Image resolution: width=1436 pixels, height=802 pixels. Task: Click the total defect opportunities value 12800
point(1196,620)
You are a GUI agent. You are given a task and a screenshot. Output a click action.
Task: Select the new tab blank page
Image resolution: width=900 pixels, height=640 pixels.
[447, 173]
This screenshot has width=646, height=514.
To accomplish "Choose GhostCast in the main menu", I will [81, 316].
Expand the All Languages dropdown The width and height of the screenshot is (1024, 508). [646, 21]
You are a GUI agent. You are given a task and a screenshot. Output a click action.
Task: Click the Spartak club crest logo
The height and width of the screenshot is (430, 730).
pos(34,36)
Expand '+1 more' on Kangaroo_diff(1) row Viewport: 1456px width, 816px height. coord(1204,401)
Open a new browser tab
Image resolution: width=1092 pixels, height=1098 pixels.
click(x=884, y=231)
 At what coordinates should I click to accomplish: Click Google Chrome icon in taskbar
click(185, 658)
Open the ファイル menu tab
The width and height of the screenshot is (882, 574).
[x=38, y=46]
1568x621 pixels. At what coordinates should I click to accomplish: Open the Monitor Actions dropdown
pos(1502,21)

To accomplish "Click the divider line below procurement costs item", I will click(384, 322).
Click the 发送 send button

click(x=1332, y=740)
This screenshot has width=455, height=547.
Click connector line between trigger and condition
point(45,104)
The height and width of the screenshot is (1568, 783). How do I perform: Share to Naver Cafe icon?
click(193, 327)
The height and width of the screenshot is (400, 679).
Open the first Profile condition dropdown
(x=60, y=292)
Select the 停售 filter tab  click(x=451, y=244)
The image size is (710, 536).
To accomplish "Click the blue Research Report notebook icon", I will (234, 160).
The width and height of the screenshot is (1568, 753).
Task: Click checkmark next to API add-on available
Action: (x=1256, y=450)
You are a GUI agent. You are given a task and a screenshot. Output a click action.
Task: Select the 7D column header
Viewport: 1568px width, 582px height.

◆ What you are asked to do
The goal is a faithful transcription of every entry above.

◆ Problem solution
Image resolution: width=1436 pixels, height=802 pixels. Task: Click the total defect opportunities value 12800
point(1196,620)
You are a GUI agent. You are given a task and a screenshot. Output a click action.
Task: Select the new tab blank page
Image resolution: width=900 pixels, height=640 pixels.
[447, 173]
This screenshot has width=646, height=514.
To accomplish "Choose GhostCast in the main menu", I will [81, 316].
Expand the All Languages dropdown The width and height of the screenshot is (1024, 508). [646, 21]
You are a GUI agent. You are given a task and a screenshot. Output a click action.
Task: Click the Spartak club crest logo
The height and width of the screenshot is (430, 730).
pos(34,36)
Expand '+1 more' on Kangaroo_diff(1) row Viewport: 1456px width, 816px height. coord(1204,401)
Open a new browser tab
Image resolution: width=1092 pixels, height=1098 pixels.
click(x=884, y=231)
 At what coordinates should I click to accomplish: Click Google Chrome icon in taskbar
click(185, 658)
Open the ファイル menu tab
The width and height of the screenshot is (882, 574).
[x=38, y=46]
1568x621 pixels. At what coordinates should I click to accomplish: Open the Monitor Actions dropdown
pos(1502,21)

To accomplish "Click the divider line below procurement costs item", I will click(384, 322).
Click the 发送 send button

click(x=1332, y=740)
This screenshot has width=455, height=547.
Click connector line between trigger and condition
point(45,104)
The height and width of the screenshot is (1568, 783). How do I perform: Share to Naver Cafe icon?
click(193, 327)
The height and width of the screenshot is (400, 679).
Open the first Profile condition dropdown
(x=60, y=292)
Select the 停售 filter tab  click(x=451, y=244)
The image size is (710, 536).
To accomplish "Click the blue Research Report notebook icon", I will (234, 160).
The width and height of the screenshot is (1568, 753).
Task: Click checkmark next to API add-on available
Action: (x=1256, y=450)
You are a GUI agent. You are given a task and a screenshot. Output a click action.
Task: Select the 7D column header
Viewport: 1568px width, 582px height.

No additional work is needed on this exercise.